Au Cameroun, la révolte des travailleurs du sucre

« On n’avait jamais perdu de camarade jusqu’ici, mais voilà, c’est arrivé. Cela montre bien que la situation va de mal en pis », s’indigne un membre du Syndicat des travailleurs saisonniers de la filière canne à sucre (Strascas), au Cameroun. Le 4 février, un mouvement de grève des ouvriers de la Société sucrière du Cameroun (Sosucam) a été violemment réprimé par les forces de sécurité à Nkoteng, dans le centre du pays, tournant au drame : un employé d’une vingtaine d’années, Gaston Djora, a été tué par balle et un policier a succombé à ses blessures.

-*-

• OBJECTIF 1: Dans l'article sur la révolte des travailleurs du sucre, comment s'appelait l'employé tué par balle ?
• OBJECTIF 2: Recopiez fidèlement le passage de l'article sur la révolte des travailleurs du sucre qui commence aux mots « Au Cameroun, la » et s'arrête après les mots « à ses blessures. ».

• DONNÉES SOURCES:
-*-

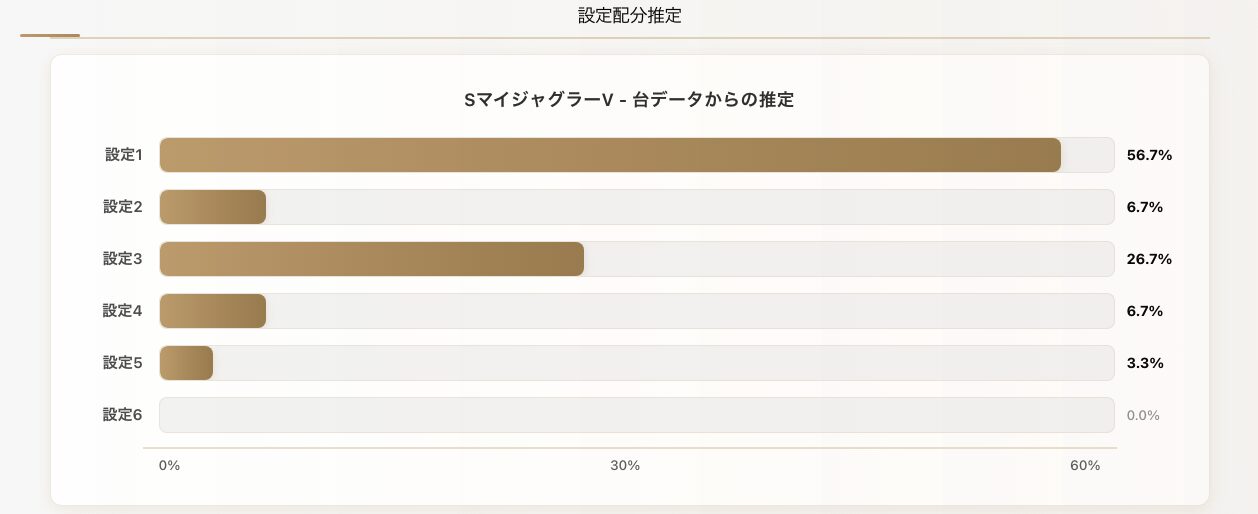
Task: Click the 26.7% value
Action: point(1148,259)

-*-

• RÉSULTAT 1: Gaston Djora.

• RÉSULTAT 2:
Au Cameroun, la révolte des travailleurs du sucre

« On n’avait jamais perdu de camarade jusqu’ici, mais voilà, c’est arrivé. Cela montre bien que la situation va de mal en pis », s’indigne un membre du Syndicat des travailleurs saisonniers de la filière canne à sucre (Strascas), au Cameroun. Le 4 février, un mouvement de grève des ouvriers de la Société sucrière du Cameroun (Sosucam) a été violemment réprimé par les forces de sécurité à Nkoteng, dans le centre du pays, tournant au drame : un employé d’une vingtaine d’années, Gaston Djora, a été tué par balle et un policier a succombé à ses blessures.